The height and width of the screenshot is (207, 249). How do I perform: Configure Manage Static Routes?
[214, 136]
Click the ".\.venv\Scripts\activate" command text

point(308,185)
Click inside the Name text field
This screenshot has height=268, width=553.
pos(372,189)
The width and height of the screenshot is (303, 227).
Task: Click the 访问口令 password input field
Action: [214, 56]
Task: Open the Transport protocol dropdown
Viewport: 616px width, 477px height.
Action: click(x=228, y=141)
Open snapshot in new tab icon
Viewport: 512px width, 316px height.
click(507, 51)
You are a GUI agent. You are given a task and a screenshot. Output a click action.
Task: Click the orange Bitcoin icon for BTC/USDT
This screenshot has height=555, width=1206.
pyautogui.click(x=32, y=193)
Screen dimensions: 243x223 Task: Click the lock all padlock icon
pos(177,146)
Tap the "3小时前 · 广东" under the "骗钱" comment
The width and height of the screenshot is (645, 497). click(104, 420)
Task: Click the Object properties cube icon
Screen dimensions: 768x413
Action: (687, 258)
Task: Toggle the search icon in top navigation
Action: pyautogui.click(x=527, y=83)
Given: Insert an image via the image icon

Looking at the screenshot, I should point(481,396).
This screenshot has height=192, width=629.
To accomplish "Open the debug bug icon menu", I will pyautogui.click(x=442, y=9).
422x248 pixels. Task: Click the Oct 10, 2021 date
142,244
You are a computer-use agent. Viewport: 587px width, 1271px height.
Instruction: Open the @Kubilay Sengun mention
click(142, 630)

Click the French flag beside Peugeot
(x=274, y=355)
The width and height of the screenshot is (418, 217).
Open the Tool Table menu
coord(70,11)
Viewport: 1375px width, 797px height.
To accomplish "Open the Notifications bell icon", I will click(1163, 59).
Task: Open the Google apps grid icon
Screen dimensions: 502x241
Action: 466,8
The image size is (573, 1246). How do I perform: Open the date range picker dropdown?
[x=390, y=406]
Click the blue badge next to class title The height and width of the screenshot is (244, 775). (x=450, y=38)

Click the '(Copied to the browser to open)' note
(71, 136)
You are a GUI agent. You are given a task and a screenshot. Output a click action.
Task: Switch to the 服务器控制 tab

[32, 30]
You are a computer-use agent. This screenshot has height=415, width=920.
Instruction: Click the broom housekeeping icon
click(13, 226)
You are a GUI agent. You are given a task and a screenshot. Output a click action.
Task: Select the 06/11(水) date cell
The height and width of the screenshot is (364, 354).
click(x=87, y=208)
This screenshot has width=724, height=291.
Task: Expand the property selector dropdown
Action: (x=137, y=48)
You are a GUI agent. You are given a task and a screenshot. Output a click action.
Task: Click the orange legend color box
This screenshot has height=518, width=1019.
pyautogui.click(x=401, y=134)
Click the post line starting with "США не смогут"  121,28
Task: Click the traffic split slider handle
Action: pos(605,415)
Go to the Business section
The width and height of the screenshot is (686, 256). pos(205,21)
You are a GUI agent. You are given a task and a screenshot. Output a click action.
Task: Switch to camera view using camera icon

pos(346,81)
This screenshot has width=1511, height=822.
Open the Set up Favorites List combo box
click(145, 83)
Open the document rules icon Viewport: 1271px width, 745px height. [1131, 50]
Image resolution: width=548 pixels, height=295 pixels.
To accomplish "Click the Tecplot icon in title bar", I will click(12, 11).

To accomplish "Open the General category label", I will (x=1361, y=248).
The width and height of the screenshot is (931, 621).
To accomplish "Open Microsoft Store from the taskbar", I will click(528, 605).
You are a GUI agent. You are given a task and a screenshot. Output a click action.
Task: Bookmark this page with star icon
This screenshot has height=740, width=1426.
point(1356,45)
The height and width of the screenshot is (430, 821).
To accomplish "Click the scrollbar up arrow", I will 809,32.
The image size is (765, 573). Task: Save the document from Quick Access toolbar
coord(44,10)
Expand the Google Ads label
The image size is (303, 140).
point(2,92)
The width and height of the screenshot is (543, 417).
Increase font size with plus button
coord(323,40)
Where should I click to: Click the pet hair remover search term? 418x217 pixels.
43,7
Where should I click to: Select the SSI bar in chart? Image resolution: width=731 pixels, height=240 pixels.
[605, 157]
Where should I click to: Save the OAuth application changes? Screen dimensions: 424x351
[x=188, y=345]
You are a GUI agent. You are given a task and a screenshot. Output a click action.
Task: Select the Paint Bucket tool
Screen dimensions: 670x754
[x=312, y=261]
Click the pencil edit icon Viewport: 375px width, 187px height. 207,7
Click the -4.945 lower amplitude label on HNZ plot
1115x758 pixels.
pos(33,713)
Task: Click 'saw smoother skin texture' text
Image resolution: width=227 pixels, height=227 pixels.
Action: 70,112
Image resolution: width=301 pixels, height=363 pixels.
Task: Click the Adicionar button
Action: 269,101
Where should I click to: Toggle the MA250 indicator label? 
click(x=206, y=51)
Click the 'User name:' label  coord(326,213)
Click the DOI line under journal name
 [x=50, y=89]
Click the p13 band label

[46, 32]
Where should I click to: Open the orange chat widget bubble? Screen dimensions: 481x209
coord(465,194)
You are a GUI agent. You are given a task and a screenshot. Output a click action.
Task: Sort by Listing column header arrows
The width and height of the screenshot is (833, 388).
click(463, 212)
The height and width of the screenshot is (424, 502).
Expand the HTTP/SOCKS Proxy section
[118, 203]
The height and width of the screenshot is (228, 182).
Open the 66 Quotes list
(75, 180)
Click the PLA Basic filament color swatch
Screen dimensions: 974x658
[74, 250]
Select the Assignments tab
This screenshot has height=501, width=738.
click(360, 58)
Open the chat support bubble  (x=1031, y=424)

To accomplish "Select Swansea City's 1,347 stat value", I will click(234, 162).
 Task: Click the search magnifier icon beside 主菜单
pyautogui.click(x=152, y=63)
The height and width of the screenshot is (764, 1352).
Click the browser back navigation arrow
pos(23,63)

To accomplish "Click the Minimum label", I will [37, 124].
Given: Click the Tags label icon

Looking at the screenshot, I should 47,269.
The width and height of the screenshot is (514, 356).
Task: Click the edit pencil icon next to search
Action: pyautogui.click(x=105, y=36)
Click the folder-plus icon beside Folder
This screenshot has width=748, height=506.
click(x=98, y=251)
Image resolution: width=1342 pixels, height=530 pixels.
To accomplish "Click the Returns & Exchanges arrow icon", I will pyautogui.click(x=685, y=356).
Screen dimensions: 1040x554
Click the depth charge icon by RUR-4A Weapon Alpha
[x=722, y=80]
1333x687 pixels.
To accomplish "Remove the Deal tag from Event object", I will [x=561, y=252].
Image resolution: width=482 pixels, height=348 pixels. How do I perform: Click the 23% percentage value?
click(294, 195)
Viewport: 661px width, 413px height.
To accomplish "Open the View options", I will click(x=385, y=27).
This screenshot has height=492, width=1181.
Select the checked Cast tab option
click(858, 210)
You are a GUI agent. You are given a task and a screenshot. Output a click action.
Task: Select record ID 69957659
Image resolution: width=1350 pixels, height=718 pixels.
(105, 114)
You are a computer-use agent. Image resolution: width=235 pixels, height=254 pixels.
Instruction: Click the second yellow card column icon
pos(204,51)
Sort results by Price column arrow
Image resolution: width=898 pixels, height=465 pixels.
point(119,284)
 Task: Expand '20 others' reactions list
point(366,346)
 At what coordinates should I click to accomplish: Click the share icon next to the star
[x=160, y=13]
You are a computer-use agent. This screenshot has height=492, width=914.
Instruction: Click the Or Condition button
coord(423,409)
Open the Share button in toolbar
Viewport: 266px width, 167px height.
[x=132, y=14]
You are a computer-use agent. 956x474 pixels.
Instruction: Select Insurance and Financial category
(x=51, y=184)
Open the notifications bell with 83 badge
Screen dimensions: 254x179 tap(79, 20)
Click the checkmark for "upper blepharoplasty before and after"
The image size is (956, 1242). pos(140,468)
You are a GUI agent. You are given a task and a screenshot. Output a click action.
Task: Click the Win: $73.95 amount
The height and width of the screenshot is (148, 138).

• [WHAT TO WORK ON] Among the lines above, please count those that contain the string "will" and write the number by itself.

• [EXERCISE SOLUTION] 11